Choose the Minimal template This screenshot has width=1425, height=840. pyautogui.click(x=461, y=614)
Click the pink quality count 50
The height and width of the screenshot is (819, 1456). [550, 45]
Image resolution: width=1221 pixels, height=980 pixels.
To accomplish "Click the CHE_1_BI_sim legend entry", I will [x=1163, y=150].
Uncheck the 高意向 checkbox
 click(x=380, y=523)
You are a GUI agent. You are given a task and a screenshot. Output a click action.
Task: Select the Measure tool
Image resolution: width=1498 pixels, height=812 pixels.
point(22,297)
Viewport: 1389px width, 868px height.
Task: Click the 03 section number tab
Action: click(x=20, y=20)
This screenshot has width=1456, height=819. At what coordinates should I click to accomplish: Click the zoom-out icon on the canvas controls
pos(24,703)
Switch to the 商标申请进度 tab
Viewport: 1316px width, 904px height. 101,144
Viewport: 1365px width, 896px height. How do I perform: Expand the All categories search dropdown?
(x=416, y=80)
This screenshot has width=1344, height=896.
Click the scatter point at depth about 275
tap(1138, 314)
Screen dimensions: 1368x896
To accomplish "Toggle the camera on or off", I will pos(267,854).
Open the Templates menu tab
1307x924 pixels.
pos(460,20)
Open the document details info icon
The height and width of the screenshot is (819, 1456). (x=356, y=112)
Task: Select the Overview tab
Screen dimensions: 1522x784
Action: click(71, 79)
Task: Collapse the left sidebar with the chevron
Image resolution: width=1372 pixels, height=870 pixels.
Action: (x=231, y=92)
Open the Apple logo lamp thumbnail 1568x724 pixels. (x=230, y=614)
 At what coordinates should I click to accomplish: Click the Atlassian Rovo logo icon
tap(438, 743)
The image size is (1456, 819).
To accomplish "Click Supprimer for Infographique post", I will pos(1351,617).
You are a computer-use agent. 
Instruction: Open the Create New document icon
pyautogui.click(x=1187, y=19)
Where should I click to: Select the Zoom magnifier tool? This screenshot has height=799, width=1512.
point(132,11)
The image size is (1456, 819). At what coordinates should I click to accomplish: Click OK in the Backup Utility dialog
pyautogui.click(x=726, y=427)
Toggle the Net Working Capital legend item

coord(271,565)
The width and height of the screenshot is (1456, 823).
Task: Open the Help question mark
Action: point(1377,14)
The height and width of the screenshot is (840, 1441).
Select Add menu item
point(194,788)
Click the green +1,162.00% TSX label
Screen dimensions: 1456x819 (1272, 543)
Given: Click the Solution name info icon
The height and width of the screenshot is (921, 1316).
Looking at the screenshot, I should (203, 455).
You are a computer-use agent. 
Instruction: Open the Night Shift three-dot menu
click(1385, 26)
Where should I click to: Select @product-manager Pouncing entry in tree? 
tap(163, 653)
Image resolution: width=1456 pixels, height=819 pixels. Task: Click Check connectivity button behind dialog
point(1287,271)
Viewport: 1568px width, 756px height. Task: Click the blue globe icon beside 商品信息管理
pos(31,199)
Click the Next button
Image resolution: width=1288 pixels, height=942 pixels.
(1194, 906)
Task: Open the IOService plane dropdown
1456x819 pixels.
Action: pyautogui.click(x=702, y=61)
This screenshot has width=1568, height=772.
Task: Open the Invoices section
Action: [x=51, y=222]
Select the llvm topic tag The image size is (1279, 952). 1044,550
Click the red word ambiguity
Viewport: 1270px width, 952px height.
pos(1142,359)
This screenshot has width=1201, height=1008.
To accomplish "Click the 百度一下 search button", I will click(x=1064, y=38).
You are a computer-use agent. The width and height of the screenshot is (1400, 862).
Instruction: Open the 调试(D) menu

- TASK REQUIREMENTS
Show every line above in which the word "will" appears.

- OUTPUT FOR THIS EXERCISE
To accomplish "Click the CHE_1_BI_sim legend entry", I will [x=1163, y=150].
To accomplish "Toggle the camera on or off", I will pos(267,854).
To accomplish "Click Supprimer for Infographique post", I will pos(1351,617).
To accomplish "Click the 百度一下 search button", I will click(x=1064, y=38).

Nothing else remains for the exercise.